• Your task: Take the line that contains "Given: Click the value 140 under Cars" as the start and the last line of the entries as the end, and print both and everything between them exactly, without the pictures.

== Segment start ==

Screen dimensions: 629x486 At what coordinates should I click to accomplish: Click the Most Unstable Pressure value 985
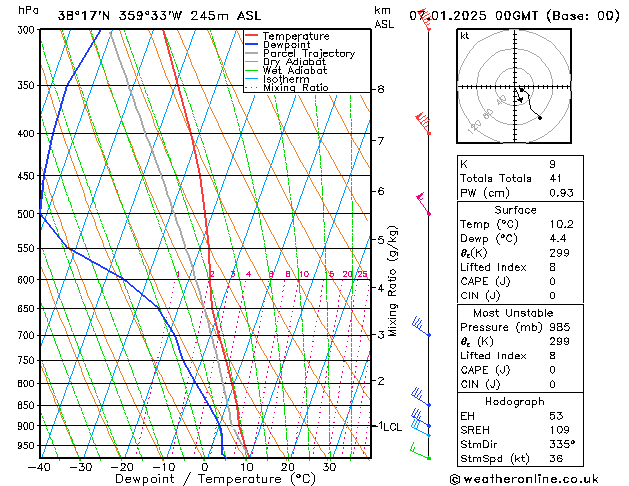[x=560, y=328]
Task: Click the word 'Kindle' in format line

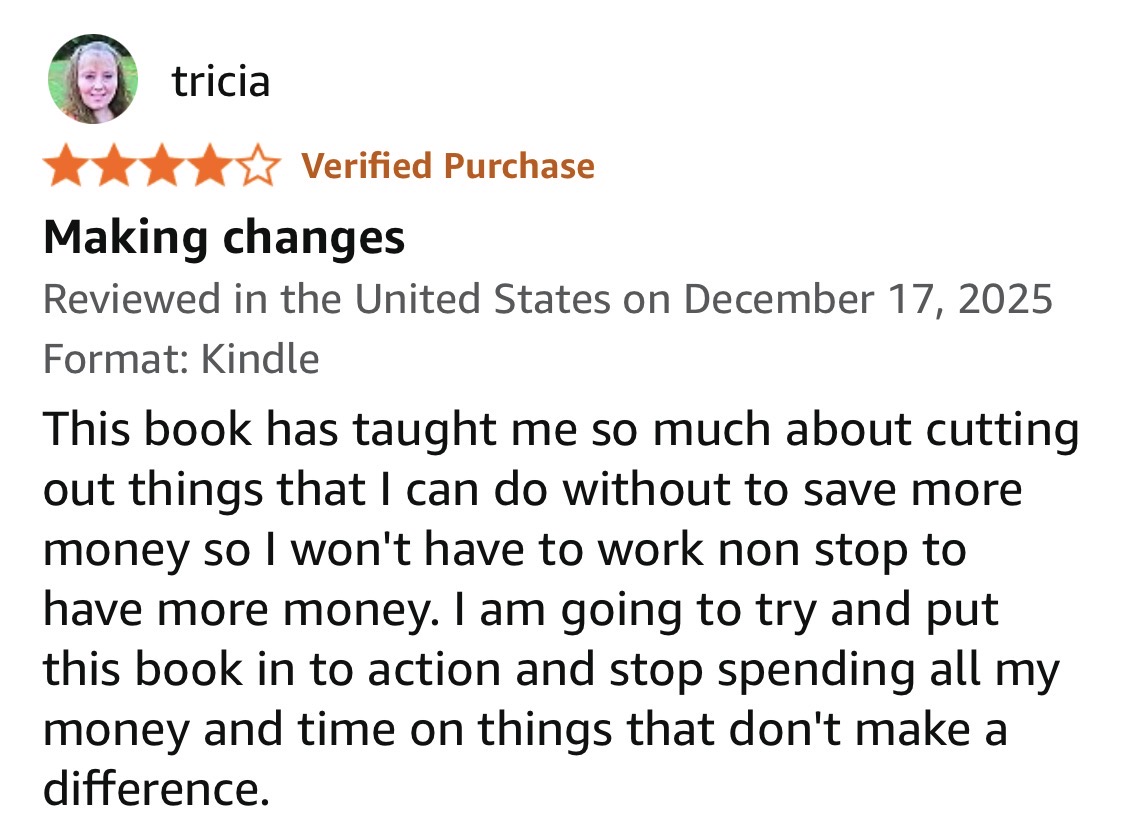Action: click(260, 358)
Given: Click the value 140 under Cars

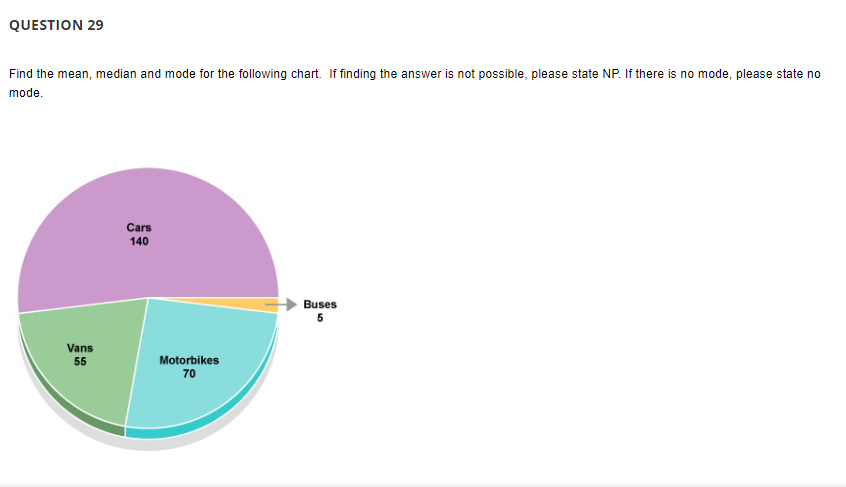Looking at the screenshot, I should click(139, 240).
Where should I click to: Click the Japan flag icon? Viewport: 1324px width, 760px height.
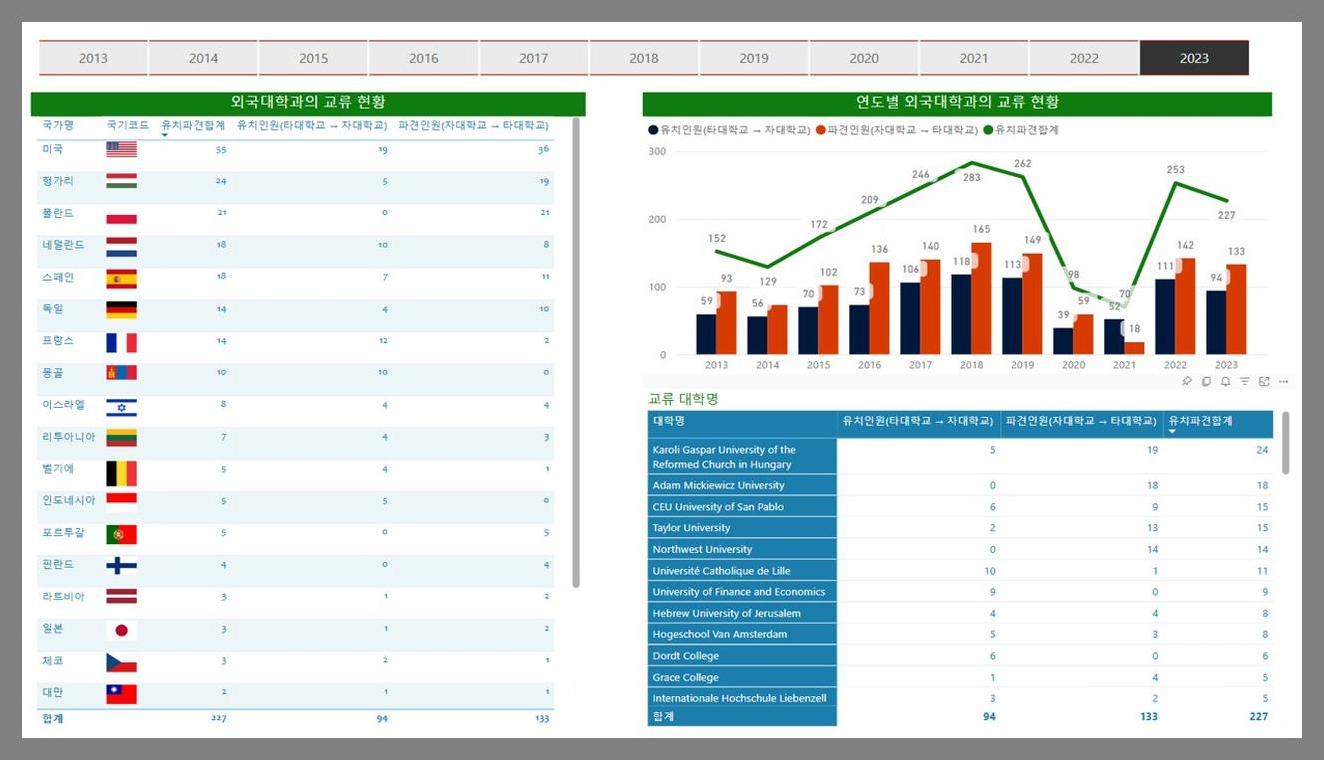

== Segment end ==

• Response area:
Given: Click the value 140 under Cars

Looking at the screenshot, I should click(139, 240).
Where should I click to: Click the Japan flag icon? Viewport: 1324px width, 760px height.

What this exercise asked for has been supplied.